Es zeigte einen großen schwarzen Vogel auf rotem Hintergrund.
Oh Gott. Was hatte sie getan? Esme sprang auf und hastete zur Tür.
»Wie nett von Ihnen, zu mir zu kommen.« Unvermittelt trat der Rabe aus dem Schatten im Hintergrund des Raums. »Willkommen auf Black Manor. Da ich nur selten Besuch bekomme, ist mir der Ihre eine ganz besondere Freude.«
Esme wandte sich zu ihm um. »Woher wussten Sie, dass ich heute im Hyde Park sein würde?«
Sie bemerkte den Ausdruck der Enttäuschung, der über das Gesicht des Mannes huschte, bevor er sich abwandte und zu einem kleinen Tisch ging, auf dem ein Tablett mit Brandy stand.
»Sie sind es die ganze Zeit gewesen! Sie sind Mr. Brown.« Erschüttert ließ sich Esme wieder auf dem dick gepolsterten Sessel nieder. »Daher wussten Sie, dass ich den Schlüssel hatte.«
»Nein, das wusste ich, weil Sie es mir selbst gesagt haben«, entgegnete er und hob zu einem spöttischen Toast sein Glas. »Vergessen Sie nicht unsere Begegnung in der Bibliothek. Da haben Sie mir alles über Ihren Anhänger erzählt.«
Er war es gewesen, und sie hatte schlicht und einfach sein Gesicht vergessen. Wie dumm sie doch gewesen war.
»Ich gebe zu, dass es nicht leicht war, Ihre wahre Identität herauszufinden«, fuhr der Rabe fort. »Der Name ›Mr. Spencer‹ brachte mich nicht weit. Es war sehr raffiniert von Ihnen, den Vornamen Ihres Vaters als Decknamen zu benutzen.«
»Sie haben Mr. Nichols umgebracht«, beschuldigte sie ihn, und ihr drehte sich der Magen um, als sie es sagte. Denn es war einzig und allein ihre Schuld, dass Mr. Nichols getötet worden war. Das alles war ihre Schuld.
»Ich fürchte, so ist es«, erwiderte der Rabe so gleichmütig, als hätte er gestanden, den letzten Keks aus der Dose stibitzt zu haben.
»Werden Sie mich auch umbringen?« Obwohl Esme sich die größte Mühe gab, Ruhe zu bewahren, wollte ihr das einfach nicht gelingen. Vermutlich konnte der Rabe ihre Angst riechen, wie ein Raubtier, das seine Beute witterte.

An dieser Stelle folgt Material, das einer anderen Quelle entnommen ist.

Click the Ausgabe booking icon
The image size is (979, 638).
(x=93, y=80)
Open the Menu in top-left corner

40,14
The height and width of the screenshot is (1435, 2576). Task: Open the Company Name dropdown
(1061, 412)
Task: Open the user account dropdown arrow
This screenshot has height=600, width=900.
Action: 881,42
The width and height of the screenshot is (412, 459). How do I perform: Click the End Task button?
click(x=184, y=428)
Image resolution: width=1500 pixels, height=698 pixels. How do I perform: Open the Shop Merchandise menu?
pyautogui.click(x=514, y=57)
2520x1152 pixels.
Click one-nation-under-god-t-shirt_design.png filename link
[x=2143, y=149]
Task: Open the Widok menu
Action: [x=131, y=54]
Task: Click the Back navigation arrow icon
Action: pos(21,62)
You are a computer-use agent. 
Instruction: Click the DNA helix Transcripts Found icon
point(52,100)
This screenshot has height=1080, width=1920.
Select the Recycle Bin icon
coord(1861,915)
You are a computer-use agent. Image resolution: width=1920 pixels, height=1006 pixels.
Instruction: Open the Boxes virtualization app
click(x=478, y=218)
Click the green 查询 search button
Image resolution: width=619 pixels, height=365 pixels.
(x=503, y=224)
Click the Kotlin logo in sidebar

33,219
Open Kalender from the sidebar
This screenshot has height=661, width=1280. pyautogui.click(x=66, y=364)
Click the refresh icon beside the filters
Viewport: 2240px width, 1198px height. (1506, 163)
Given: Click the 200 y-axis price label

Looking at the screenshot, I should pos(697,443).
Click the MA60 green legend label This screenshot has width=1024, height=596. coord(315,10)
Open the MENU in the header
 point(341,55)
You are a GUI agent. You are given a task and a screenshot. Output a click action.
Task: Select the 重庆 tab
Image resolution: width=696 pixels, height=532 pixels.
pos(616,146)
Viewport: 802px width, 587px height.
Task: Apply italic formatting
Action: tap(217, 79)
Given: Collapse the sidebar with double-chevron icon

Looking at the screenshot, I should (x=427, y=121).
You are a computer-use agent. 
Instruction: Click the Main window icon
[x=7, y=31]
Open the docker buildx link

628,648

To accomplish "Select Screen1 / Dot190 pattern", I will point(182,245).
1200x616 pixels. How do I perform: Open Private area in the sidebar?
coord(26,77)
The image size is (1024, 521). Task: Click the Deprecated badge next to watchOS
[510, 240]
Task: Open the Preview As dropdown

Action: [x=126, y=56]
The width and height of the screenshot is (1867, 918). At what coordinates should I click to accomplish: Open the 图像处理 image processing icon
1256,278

Ein kalter Schauder lief ihr den Rücken hinunter.
»Die Möglichkeit besteht durchaus, doch ich bezweifle, dass es dazu kommen wird. Fielding scheint Sie sehr gern zu haben, möglicherweise wird er Sie ja retten.« Der Rabe trank einen Schluck von seinem Brandy und ließ ihn mit offensichtlichem Genuss auf seiner Zunge kreisen. »Ja, Sie sind ein hervorragender Köder für die Falle, die ich ihm stellen werde.«
»Ist es das, worauf Sie bauen?«, fragte Esme. »Dass er hierherkommt und einen Handel mit Ihnen abschließt, um mich zu retten? Ich kann Ihnen versichern, dass Fielding, was immer Sie auch glauben mögen, keine zärtlichen Gefühle für mich hegt.«
»Nun, dann werde ich Sie vielleicht doch töten müssen.« Er ging hinaus auf den Flur, wo Esme ihn leise etwas sagen hörte - so leise, dass sie nichts verstehen konnte. Kurz darauf kam er zurück, dieses Mal mit einem Mann in seiner Begleitung, den sie kannte.
»Nun, Miss Worthington, ich glaube, Sie kennen Thatcher schon.«
»Bedauerlicherweise ja.«
Thatcher sah nicht anders aus als in der Nacht, in der er sie entführt hatte. Auch heute war er von Kopf bis Fuß in Schwarz gekleidet und trug sein langes, strähniges Haar zurückgebunden in einem Zopf. Als er an ihr vorbeiging, zwinkerte er ihr lüstern zu.
Wie könnte sie sich aus dieser Bredouille befreien, in die sie sich selbst gebracht hatte? In Esme stieg Panik auf, aber sie zwang sich, ruhig zu bleiben. Mit Hysterie hatte sich noch nie ein Problem lösen lassen. Sie musste einen kühlen Kopf bewahren, wenn sie das hier überleben wollte. Wenn der Rabe die Absicht hatte, sie zu töten, hätte er das dann nicht schon getan? In der Hoffnung, dass sie sich in dieser Hinsicht nicht irrte, versuchte Esme, sich wieder zu entspannen.